_Exercise description_
With pictures left out, please repeat word for word the lines from the one containing "Viewport: 969px width, 426px height." through the end of the records.
##### Supplied data #####
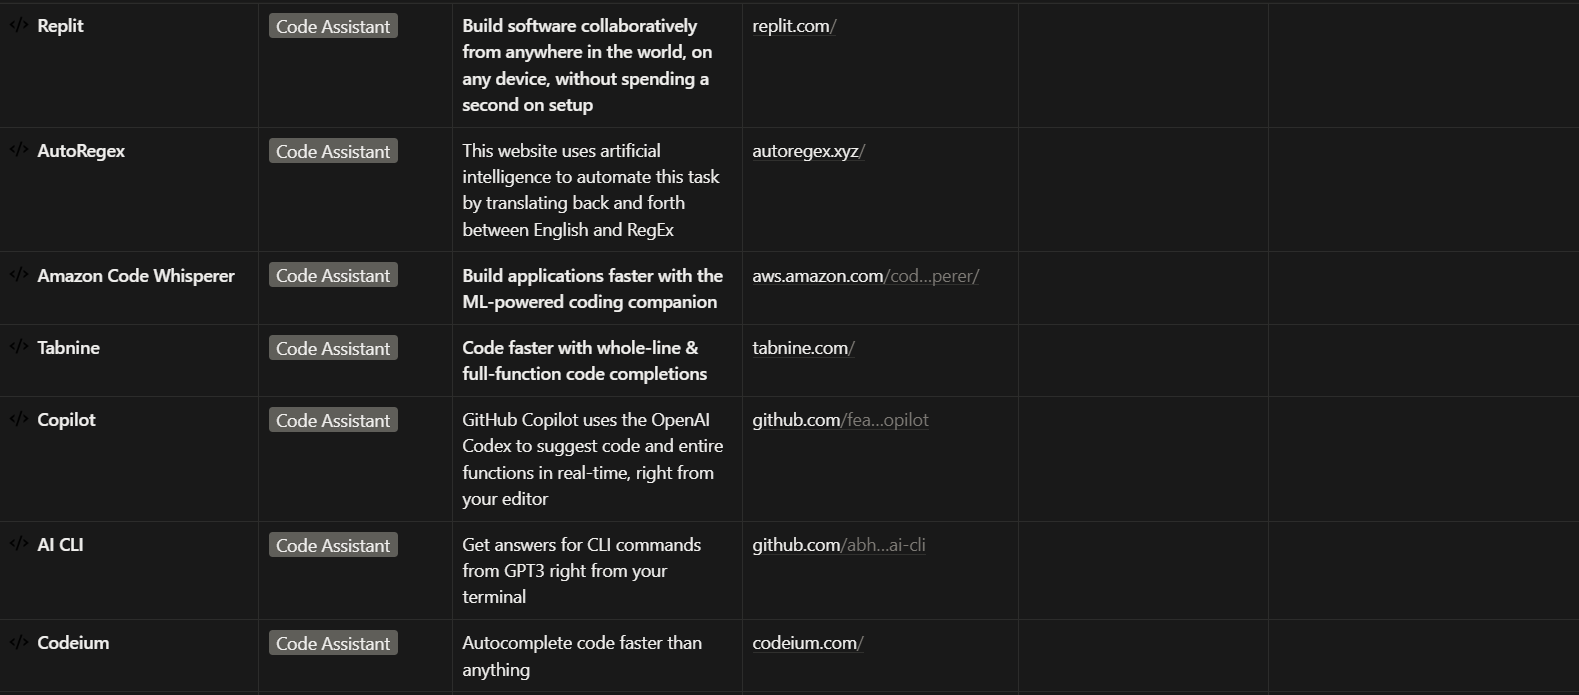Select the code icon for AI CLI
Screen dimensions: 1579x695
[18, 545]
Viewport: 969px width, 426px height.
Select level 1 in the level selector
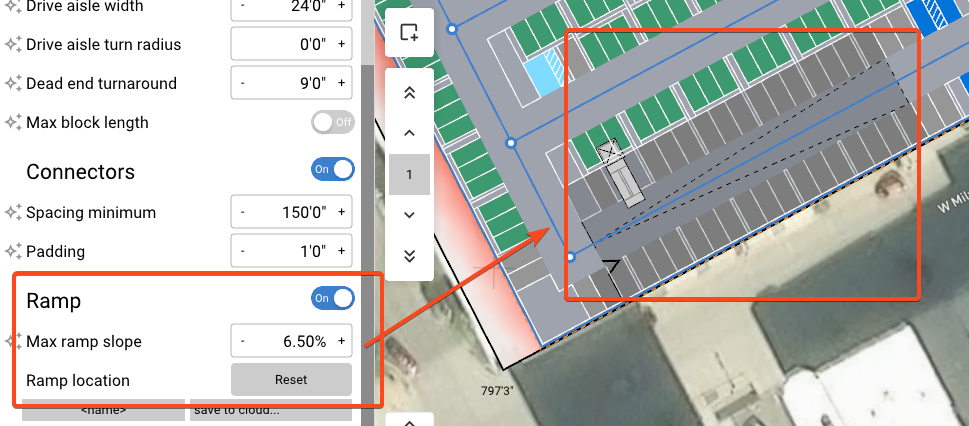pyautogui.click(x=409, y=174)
#####
_Answer space_
Viewport: 969px width, 426px height.
Select level 1 in the level selector
pyautogui.click(x=409, y=174)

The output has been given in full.